Try it:
Repeat each record word for word.

(Records from a data source)
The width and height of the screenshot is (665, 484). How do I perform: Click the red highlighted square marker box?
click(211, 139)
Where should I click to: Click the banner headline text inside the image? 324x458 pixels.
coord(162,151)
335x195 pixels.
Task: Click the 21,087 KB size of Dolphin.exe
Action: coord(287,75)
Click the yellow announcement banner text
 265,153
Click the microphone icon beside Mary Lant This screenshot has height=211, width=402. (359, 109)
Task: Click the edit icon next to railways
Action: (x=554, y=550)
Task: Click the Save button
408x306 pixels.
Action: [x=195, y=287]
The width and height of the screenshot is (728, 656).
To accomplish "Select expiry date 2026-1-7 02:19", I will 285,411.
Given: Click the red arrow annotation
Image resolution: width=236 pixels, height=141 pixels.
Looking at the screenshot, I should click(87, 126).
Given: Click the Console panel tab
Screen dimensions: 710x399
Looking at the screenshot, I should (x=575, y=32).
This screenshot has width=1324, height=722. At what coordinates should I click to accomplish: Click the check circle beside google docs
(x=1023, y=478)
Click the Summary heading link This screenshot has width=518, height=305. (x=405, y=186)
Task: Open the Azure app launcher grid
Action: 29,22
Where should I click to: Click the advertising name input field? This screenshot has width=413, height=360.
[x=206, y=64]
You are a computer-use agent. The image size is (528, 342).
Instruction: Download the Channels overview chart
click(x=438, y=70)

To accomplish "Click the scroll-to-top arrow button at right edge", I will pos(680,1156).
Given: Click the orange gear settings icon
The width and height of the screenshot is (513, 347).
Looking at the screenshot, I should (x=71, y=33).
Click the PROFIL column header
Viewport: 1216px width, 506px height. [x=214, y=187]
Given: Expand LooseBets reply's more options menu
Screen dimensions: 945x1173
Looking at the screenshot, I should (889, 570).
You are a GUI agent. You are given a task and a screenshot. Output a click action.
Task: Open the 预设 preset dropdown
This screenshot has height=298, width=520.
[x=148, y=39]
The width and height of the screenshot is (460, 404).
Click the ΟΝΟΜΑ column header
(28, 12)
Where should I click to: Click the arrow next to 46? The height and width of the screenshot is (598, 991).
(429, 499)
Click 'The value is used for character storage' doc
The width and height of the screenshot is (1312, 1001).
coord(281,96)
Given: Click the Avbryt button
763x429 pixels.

Answer box:
The width and height of the screenshot is (665, 484). How do I perform: Click the red highlighted square marker box?
click(211, 139)
Where should I click to: Click the banner headline text inside the image? 324x458 pixels.
coord(162,151)
335x195 pixels.
Task: Click the 21,087 KB size of Dolphin.exe
Action: coord(287,75)
Click the yellow announcement banner text
 265,153
Click the microphone icon beside Mary Lant This screenshot has height=211, width=402. (359, 109)
Task: Click the edit icon next to railways
Action: (x=554, y=550)
Task: Click the Save button
408x306 pixels.
Action: [x=195, y=287]
The width and height of the screenshot is (728, 656).
To accomplish "Select expiry date 2026-1-7 02:19", I will 285,411.
Given: Click the red arrow annotation
Image resolution: width=236 pixels, height=141 pixels.
Looking at the screenshot, I should click(87, 126).
Given: Click the Console panel tab
Screen dimensions: 710x399
Looking at the screenshot, I should (x=575, y=32).
This screenshot has width=1324, height=722. At what coordinates should I click to accomplish: Click the check circle beside google docs
(x=1023, y=478)
Click the Summary heading link This screenshot has width=518, height=305. (x=405, y=186)
Task: Open the Azure app launcher grid
Action: 29,22
Where should I click to: Click the advertising name input field? This screenshot has width=413, height=360.
[x=206, y=64]
You are a computer-use agent. The image size is (528, 342).
Instruction: Download the Channels overview chart
click(x=438, y=70)

To accomplish "Click the scroll-to-top arrow button at right edge", I will pos(680,1156).
Given: Click the orange gear settings icon
The width and height of the screenshot is (513, 347).
Looking at the screenshot, I should (x=71, y=33).
Click the PROFIL column header
Viewport: 1216px width, 506px height. [x=214, y=187]
Given: Expand LooseBets reply's more options menu
Screen dimensions: 945x1173
Looking at the screenshot, I should (889, 570).
You are a GUI agent. You are given a task and a screenshot. Output a click action.
Task: Open the 预设 preset dropdown
This screenshot has height=298, width=520.
[x=148, y=39]
The width and height of the screenshot is (460, 404).
Click the ΟΝΟΜΑ column header
(28, 12)
Where should I click to: Click the arrow next to 46? The height and width of the screenshot is (598, 991).
(429, 499)
Click 'The value is used for character storage' doc
The width and height of the screenshot is (1312, 1001).
coord(281,96)
Given: Click the Avbryt button
763x429 pixels.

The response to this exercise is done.